El motor invisible de la economía pamplonesa
Columna de opinión por: Liz Fonseca | 18 de junio de 2026
Cuando se debate sobre los pilares económicos de Pamplona, es común escuchar que los reflectores se los lleven el comercio local, la gastronomía tradicional o el valor histórico del turismo religioso. Sin embargo, desde mi perspectiva, existe un engranaje estratégico que sostiene discretamente a toda esta actividad y que, de manera alarmante, las administraciones locales suelen ignorar con complacencia: el transporte intermunicipal. Considero con firmeza que el transporte intermunicipal es el principal motor económico de Pamplona, y resulta inaceptable que no se le otorgue la relevancia ni la inversión que legítimamente merece dentro de la agenda pública.
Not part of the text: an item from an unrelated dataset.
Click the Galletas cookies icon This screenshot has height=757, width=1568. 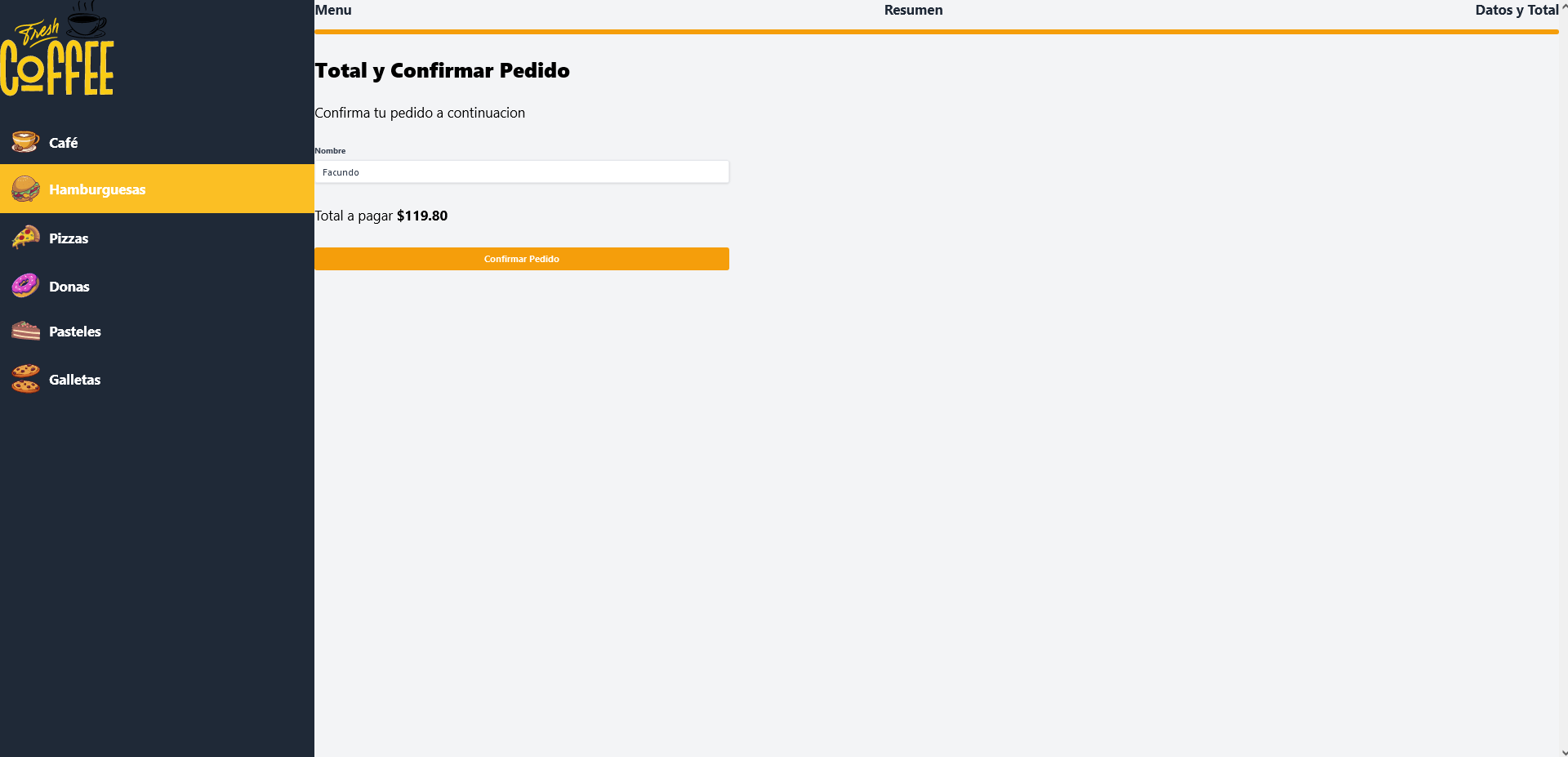[x=25, y=378]
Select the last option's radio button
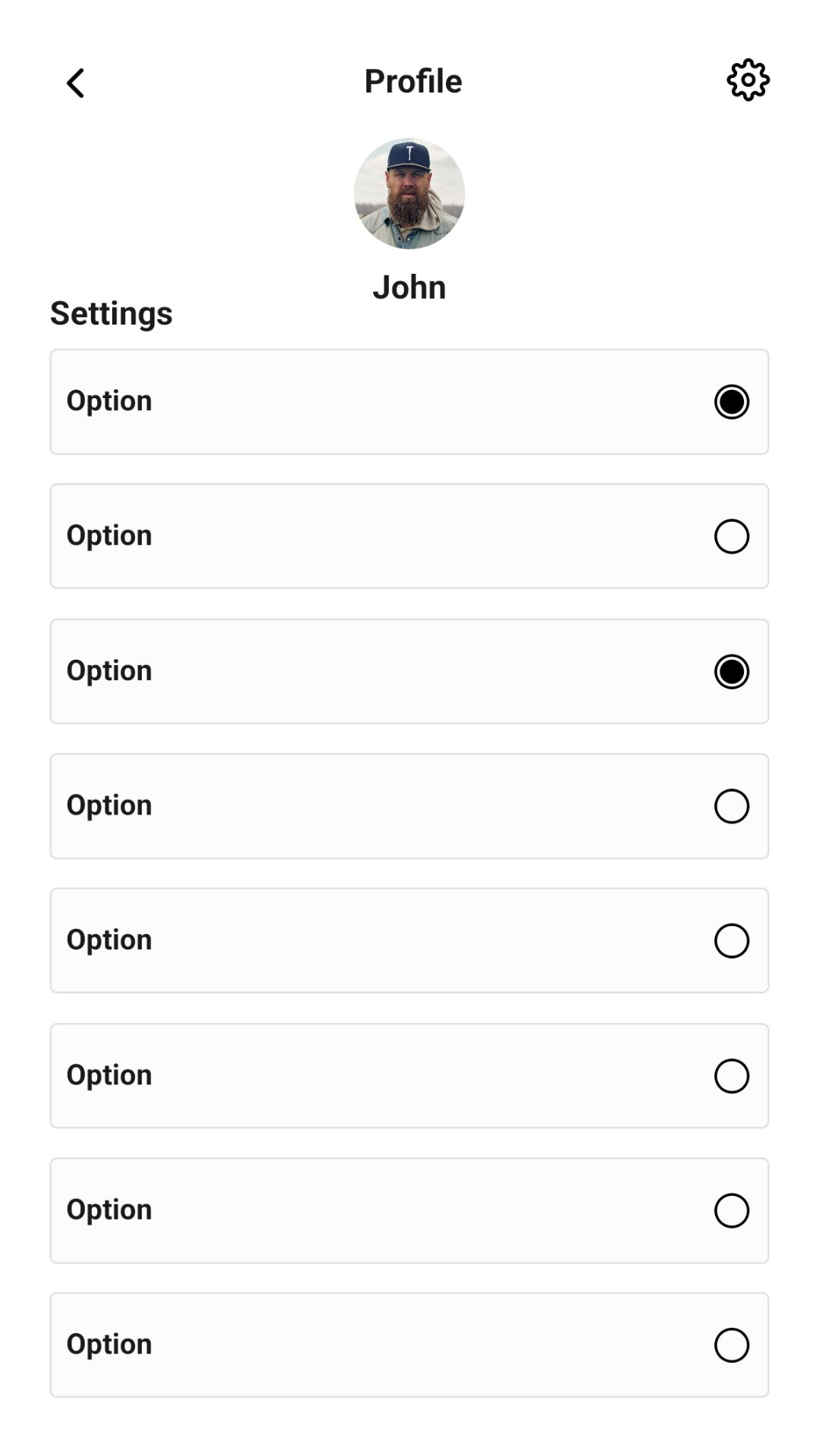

Nuestra economía local es relativamente pequeña, pero posee una dinámica sumamente viva gracias a una condición innegable: dependemos de la circulación constante de personas. Estudiantes, comerciantes, trabajadores y pacientes médicos necesitan ingresar y salir del municipio diariamente. Para mí, las rutas de buses y colectivos no son un simple servicio logístico de movilidad; constituyen el verdadero sistema circulatorio que oxigena las finanzas pamplonesas.
No se trata de una apreciación subjetiva. Si analizamos las cifras históricas del Ministerio de Transporte y los reportes de flujo de las terminales de la región, la provincia de Pamplona moviliza miles de pasajeros mensuales que dinamizan directamente el comercio. Cada viajero que pisa el municipio es un cliente potencial que consume en restaurantes, compra en las tiendas de barrio, utiliza servicios locales y genera un efecto multiplicador en la economía informal.
Asimismo, he observado el drama del sector agropecuario: nuestros productores de la provincia dependen exclusivamente de la eficiencia de estas redes viales para trasladar sus cosechas a mercados mayores como Cúcuta o Bucaramanga.
"Siento que pensar en el futuro de Pamplona ignorando la calidad y accesibilidad de sus rutas de conexión es un acto de ceguera institucional".
A pesar de esta realidad matemática, me genera profunda preocupación ver cómo el transporte terrestre rara vez se discute con seriedad dentro de los planes de desarrollo municipal. Se da por sentado de forma irresponsable que las rutas siempre estarán disponibles y que el equilibrio se mantendrá solo. No obstante, sostengo que cualquier alteración en el precio de los combustibles, el abandono de la infraestructura vial o las crisis económicas nacionales pueden quebrar de inmediato este frágil ecosistema local, dejando a Pamplona en un aislamiento financiero catastrófico.
Frente a este escenario, es urgente dejar de concebir la movilidad regional como un negocio de particulares y empezar a tratarla como lo que realmente es: una infraestructura económica de carácter estratégico.
Las rutas que nos conectan con el resto de Colombia no solo mueven buses; mueven el sustento de nuestras familias. Por ello, cierro con una pregunta indispensable para la reflexión colectiva: ¿esperaremos a que el sistema de transporte colapse por completo para entender que de él depende nuestra propia supervivencia económica? La alcaldía y la ciudadanía tienen la palabra; es hora de encender y proteger nuestro motor invisible.